- _TEXTO PROPUESTO_
☆ ☆ ☆ ☆ ☆

Barcelona sin mapas
domingo, 22 de agosto de 2010 by el paseante
Como a la condesa descalza, me gusta tener citas sólo conmigo mismo, sin miedo a llegar tarde, sin prisas, sin planes, sin afeitar, sin llevar dinero en los bolsillos. Las citas conmigo mismo normalmente son para salir a pasear sin mapas de la ciudad.
Lo hice el domingo pasado, quince de agosto, el día del año en que Barcelona tiene más palomas que habitantes.
Me puse el bañador azul de Bob Esponja -regalo del pequeño Hayden- bajo los pantalones cortos; introduje la toalla, la botella de agua y el programa de las fiestas de Gràcia en la mochila para bajar a la playa. A mitad de Torrent de l'Olla pensé que allí no me esperaba nadie y decidí ir al Turó Parc, donde tampoco me esperaba nadie, pero me apetecía más. Es lo bueno que tiene citarse con uno mismo: puedes cambiar de planes cada cinco minutos.
En el parque sólo había una pareja de franceses extraviados con mapas, con horarios, con rutas por cumplir. Y yo. Y decenas de palomas, porque el quince de agosto todo el mundo sabe que nos superan en número a los humanos en cualquier rincón de la ciudad.

☆ ☆ ☆ ☆ ☆

- _EXTRACTO DE DATOS_
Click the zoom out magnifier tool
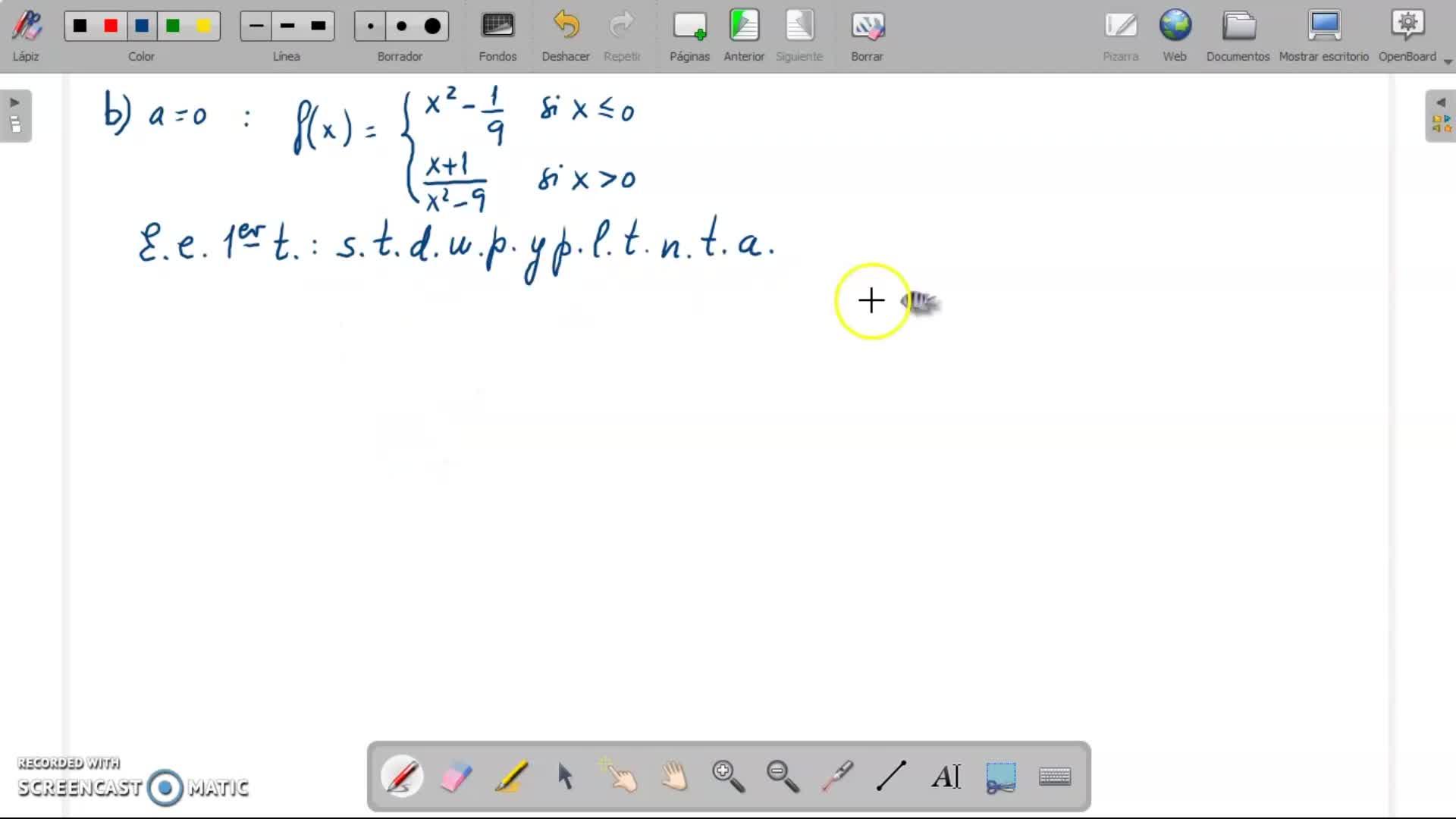The width and height of the screenshot is (1456, 819). pos(783,777)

☆ ☆ ☆ ☆ ☆

- _QUÉ SE PIDE_
**A.** Responde a estas preguntas sobre el relato del paseo por Barcelona:
(i) ¿En qué día y fecha se dio el paseo?
(ii) ¿De quién fue regalo el bañador azul de Bob Esponja?
(iii) ¿Qué pareja había en el parque?
**B.** Prolonga el relato del paseo por Barcelona a partir de su última frase.

- _RESPUESTAS_
**A.**
(i) El domingo quince de agosto.
(ii) Del pequeño Hayden.
(iii) Una pareja de franceses extraviados con mapas, con horarios y con rutas por cumplir.

**B.**
Tomé el sol en una de las zonas que no me son especialmente agradables del recinto, junto a la fuente del norte, porque allí me abofeteaba directamente en pleno rostro y quería que el color de mi piel hiciera juego con los tonos del bañador de Bob Esponja. Busqué algo que me interesara en el programa de actos de las fiestas de Gràcia. Sólo localicé el concierto de Josep Puntí, al que quizá invitaría a alguien a quien le guste tener citas sólo consigo misma, sin miedo a llegar tarde, sin prisas, sin planes, sin afeitar, sin llevar dinero en los bolsillos. La condesa descalza, por ejemplo. No está mal hacer reuniones de solitarios de vez en cuando.
Después caminé por la avenida Diagonal alejándome de la ciudad, sin rumbo fijo en la brújula. Jugué a las persecuciones (es divertido) con un tipo de una edad parecida a la mía, con un balón de fútbol bajo su camiseta roja, en la zona del estómago, con barba de escaso diseño, el cabello alborotado y un aire de despistado propio de todos los que somos solitarios. Yo le adelantaba por la acera, y él me alcanzaba siempre en los semáforos que no estaban en verde (porque los respeto).
Sin darme cuenta, alcancé el Palau Reial de Pedralbes. Hacía años que no entraba en sus jardines de un esplendor francés. La pérgola diseñada por Gaudí es el lugar idóneo para dar el primer beso a una pareja, a una nueva amiga, a un sobrino recién nacido. El tipo de una edad parecida a la mía me alcanzó de nuevo. Le miré con su pelota escondida debajo de su ropa, pero pensé que no era una buena idea besarle en ese rincón umbrío. Así, de repente.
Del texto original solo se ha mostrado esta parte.